Steinbrücks Wechsel mit Wirbel
Ex-Finanzminister übernimmt Beraterjob in Bankenbranche
BERLIN/HANNOVER – Eben noch im Bundestag und demnächst schon auf einemschönen Posten in der freien Wirtschaft: Mit dem Wechsel von Peer Steinbrück in die Bankenbranche flammt die Diskussion über Karenzzeiten und eine befürchtete Einflussnahme auf die Politik wieder auf. „Ich werde ein Angebot der ING-Diba annehmen, als Berater des Vorstandes“, sagt der ehemalige Bundesfinanzminister und frühere SPD-Kanzlerkandidat der „Zeit“.
Seine Zeit als Minister sei sieben Jahre her, er könne keine Interessenkollision erkennen, meinte Steinbrück. Kritik erntete er dennoch prompt: „Gekaufte Politik? (...) Steinbrück lässt sich sein Engagement für die EU-Bankenrettung jetzt versilbern“, twitterte etwa Linken-Fraktionschefin Sahra Wagenknecht. Und der Grünen-Politiker Sven Giegold schrieb: „Diese schnellen Seitenwechsel sind Futter für den Politikverdruss.“Nötig seien Karenzzeiten auch für Abgeordnete.
Erst Spitzenpolitiker und dann eine Topfunktion in der Wirtschaft, ist so ein Wechsel überhaupt zulässig? Rechtlich gibt es da keine Probleme: Die Karenzzeit für ehemalige Regierungsmitglieder, die in die Wirtschaft wechseln, beträgt eineinhalb Jahre. In dieser Zeit kann die Bundesregierung die neue Beschäftigung untersagen. Mehrere Wechsel hatten die Debatte in den vergangenen Jahren befeuert. Darunter vor allem der frühere Kanzleramtschef Ronald Pofalla (CDU), der zur Bahn ging.
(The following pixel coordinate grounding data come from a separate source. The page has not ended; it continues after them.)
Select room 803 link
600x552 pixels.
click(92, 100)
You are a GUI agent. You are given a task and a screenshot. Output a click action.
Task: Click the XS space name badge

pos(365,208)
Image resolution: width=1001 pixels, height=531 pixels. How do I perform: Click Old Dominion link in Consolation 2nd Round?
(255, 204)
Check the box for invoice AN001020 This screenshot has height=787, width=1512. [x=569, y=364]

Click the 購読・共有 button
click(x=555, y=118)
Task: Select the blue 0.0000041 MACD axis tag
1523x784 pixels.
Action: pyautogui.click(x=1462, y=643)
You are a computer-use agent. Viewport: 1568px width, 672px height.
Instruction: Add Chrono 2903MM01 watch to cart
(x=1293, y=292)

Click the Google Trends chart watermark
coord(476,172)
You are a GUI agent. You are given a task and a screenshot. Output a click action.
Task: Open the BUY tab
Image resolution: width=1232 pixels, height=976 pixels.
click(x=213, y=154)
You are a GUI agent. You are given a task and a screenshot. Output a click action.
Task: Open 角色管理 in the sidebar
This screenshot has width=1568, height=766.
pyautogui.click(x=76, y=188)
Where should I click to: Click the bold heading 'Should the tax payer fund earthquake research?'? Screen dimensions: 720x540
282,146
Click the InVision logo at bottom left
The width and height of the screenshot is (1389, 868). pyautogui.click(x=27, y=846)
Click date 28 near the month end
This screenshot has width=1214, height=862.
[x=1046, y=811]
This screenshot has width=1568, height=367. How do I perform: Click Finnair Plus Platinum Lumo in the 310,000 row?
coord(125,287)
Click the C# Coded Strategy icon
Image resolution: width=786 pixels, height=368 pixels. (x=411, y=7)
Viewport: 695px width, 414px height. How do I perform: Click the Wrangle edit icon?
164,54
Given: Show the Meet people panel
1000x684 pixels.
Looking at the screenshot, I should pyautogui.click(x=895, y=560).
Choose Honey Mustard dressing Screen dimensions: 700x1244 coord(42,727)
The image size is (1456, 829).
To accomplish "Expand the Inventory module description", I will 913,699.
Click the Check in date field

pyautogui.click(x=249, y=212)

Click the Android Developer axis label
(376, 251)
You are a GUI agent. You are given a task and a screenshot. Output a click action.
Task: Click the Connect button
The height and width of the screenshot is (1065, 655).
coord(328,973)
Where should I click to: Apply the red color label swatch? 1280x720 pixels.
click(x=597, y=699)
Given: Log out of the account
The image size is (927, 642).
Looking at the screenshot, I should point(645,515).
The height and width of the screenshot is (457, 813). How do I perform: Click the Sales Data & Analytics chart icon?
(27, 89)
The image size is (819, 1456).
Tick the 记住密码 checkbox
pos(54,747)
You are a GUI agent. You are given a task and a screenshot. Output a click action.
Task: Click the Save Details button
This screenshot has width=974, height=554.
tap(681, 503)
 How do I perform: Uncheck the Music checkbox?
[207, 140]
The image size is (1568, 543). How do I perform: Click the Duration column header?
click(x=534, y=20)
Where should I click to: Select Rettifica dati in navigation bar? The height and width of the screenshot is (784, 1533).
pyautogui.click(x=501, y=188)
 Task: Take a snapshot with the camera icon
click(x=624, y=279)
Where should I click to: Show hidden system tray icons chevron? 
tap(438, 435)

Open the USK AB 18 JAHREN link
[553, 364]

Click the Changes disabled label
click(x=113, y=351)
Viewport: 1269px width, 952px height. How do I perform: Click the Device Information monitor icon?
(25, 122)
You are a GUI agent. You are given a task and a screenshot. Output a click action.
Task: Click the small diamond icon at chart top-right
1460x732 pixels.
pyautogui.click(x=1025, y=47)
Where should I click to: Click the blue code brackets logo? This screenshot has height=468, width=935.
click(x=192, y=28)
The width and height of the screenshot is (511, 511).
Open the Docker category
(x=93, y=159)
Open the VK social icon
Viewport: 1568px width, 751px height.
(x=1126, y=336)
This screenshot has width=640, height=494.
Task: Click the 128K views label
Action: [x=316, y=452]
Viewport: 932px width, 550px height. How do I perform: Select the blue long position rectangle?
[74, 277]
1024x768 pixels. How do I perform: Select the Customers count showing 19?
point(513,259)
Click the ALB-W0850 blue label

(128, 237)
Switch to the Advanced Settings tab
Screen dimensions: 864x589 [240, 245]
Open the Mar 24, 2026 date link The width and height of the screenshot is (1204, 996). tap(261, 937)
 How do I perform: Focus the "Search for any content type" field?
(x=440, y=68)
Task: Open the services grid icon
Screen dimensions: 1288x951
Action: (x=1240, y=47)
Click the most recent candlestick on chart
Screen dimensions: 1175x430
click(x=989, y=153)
Steinbrück hatte im Sommer angekündigt, vorzeitig aus dem Bundestag auszuscheiden, und vergangene Woche seine Abschiedsrede im Parlament gehalten. Der Sozialdemokrat begründete den Schritt damit, dass er seiner Partei im Bundestagswahlkampf mit seiner selbst auferlegten Zurückhaltung nicht helfen könnte.
Steinbrück, der zuvor schon wegen hoher Honorare für Reden in den Schlagzeilen war, sieht seinen eigenen Worten zufolge auch keinen Widerspruch zu seiner früheren Kritik an Banken, da Europas größte Direktbank Ing-Diba „sehr konservativ und risikoscheu“sei. Steinbrück stammt aus einer Bankiersfamilie, einer seiner Vorfahren hat die Deutsche Bank mitgegründet.
Unterdessen hat Altkanzler Gerhard Schröder (SPD) ein weiteres Spitzenamt in dem Unternehmen übernommen, das den umstrittenen Ausbau der Ostsee-Gaspipeline von Russland nach Deutschland vorantreibt. Schröder sei seit dem29. Juli Präsident des Verwaltungsrats des Energiekonzerns Nord Stream 2, teilte das Unternehmen am Mittwoch im schweizerischen Zug mit. Nord Stream 2 gehört derzeit zu 100 Prozent dem vom russischen Staat gelenkten Energiekonzern Gazprom. Schröder ist bereits Aufsichtsratsvorsitzender und Vorsitzender des Gesellschafterausschusses von Nord Stream. Die geplante Erweiterung der Pipeline um zwei Röhren stößt bei der EU auf Kritik, die eine steigende Abhängigkeit Europas von russischemGas fürchtet.
Für mehr Wirbel als Schröders zusätzlicher Erdgas-Posten könnte der Wechsel einer hohen Beamtin aus dem Bundeswirtschaftsministerium von Sigmar Gabriel (SPD) sorgen. Nord Stream 2 bestätigte am Mittwoch den Wechsel von Marion Scheller, bislang Referatsleiterin in der Abteilung Energiepolitik des Ministeriums, zum 1. Oktober. Dem Magazin „politik und kommunikation“zufolge wird Scheller in der neu geschaffenen Position in Berlin die aktuelle Entwicklung im Energiebereich und den auswärtigen Beziehungen beobachten und die Verbindung zu Regierung, Parlament sowie Verbänden und Medien halten.